Use Metastasis-Free Survival as Proxy in Localized PCa Trials
Metastasis-free survival correlates with overall survival in localized prostate cancer clinical trials.
Researchers can use metastasis-free survival as a surrogate end point for overall survival in clinical trials evaluating patients with localized prostate cancer, according to a study presented at the European Society for Medical Oncology (ESMO) 2016 Congress.1
Although treatment advances in localized prostate cancer have reduced the risk of recurrence and improved overall survival, the Intermediate Clinical Endpoints in Localized Prostate Cancer Working Group attempted to identify end points that correlate with overall survival in localized prostate cancer clinical trials.
For this meta-analysis, investigators analyzed data from 12,712 men included in 19 mature randomized clinical trials conducted between 1987 and 2010. Of those, 90% were from radiotherapy-based studies, 30% had intermediate-risk disease, and 57% had high-risk disease. The majority of patients were less than 75 years old.
Researchers defined metastasis-free survival as the “time from randomization to the first evidence of distant metastatic disease, excluding pelvic lymph nodes, or death from any cause,” and overall survival as the “time from randomization to death from any cause.”
There were 5733 metastasis-free survival events and 5350 overall survival events, whereas there were 2154 time to metastasis events and 1460 disease-specific survival events.

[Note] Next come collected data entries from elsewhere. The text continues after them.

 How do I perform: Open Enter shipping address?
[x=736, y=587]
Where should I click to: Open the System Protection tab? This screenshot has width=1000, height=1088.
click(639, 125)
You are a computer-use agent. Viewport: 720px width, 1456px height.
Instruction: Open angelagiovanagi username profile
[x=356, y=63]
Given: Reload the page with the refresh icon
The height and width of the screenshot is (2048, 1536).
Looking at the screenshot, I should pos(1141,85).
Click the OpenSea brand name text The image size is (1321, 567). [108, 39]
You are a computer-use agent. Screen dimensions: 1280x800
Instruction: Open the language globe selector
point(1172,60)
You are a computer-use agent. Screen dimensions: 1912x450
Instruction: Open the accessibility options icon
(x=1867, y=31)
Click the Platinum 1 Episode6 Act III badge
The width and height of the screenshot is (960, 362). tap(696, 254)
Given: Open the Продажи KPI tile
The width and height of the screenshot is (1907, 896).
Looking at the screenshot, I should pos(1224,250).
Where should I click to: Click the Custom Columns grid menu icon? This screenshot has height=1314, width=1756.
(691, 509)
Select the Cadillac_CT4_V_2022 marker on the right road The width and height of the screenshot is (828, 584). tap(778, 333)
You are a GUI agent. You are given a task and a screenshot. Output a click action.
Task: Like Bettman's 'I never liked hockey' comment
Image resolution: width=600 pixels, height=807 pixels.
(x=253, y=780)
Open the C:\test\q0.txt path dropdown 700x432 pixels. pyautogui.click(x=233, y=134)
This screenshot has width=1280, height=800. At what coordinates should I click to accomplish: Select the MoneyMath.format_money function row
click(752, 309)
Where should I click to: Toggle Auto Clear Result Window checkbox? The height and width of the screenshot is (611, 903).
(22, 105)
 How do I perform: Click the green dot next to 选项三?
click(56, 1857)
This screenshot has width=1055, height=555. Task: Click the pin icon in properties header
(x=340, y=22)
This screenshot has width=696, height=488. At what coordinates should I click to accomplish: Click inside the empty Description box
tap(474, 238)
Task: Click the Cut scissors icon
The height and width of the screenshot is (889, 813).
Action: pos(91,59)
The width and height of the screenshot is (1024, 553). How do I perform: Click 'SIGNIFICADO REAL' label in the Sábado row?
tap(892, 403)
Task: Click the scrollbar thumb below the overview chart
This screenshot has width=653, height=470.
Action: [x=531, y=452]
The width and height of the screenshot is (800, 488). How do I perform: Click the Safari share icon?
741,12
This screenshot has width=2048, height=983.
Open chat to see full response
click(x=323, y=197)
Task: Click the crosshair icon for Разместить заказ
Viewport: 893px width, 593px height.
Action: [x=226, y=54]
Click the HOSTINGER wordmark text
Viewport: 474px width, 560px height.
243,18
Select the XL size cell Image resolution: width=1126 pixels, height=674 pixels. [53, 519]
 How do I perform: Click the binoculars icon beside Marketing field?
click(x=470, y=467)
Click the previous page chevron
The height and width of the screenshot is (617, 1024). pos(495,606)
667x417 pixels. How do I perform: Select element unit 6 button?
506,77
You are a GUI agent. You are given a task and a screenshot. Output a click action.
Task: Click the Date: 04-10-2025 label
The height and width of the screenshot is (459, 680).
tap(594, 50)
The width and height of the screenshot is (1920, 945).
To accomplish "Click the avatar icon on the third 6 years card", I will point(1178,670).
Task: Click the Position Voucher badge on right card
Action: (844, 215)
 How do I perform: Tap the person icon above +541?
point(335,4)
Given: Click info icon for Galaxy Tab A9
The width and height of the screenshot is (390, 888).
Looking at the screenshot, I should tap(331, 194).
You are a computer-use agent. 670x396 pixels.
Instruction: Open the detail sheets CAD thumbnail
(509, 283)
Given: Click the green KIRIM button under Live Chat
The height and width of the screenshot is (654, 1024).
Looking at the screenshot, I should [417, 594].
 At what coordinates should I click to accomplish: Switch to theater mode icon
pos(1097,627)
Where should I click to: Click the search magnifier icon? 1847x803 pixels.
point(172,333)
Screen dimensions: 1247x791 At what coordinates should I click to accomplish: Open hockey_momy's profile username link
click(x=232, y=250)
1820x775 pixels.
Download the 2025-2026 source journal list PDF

The latter 2 measurements did not include non-prostate cancer-related deaths.
Correlative analyses demonstrate that metastasis-free survival can be used as a surrogate end point for overall survival and time to metastasis can be used as a surrogate of disease-specific survival.
- Xie W, Sweeney C, Regan M, et al. Metastasis free survival (MFS) is a surrogate for overall survival (OS) in localized prostate cancer (CaP). Paper presented at: European Society for Medical Oncology (ESMO) 2016 Congress; October 7-11, 2016; Copenhagen, Denmark.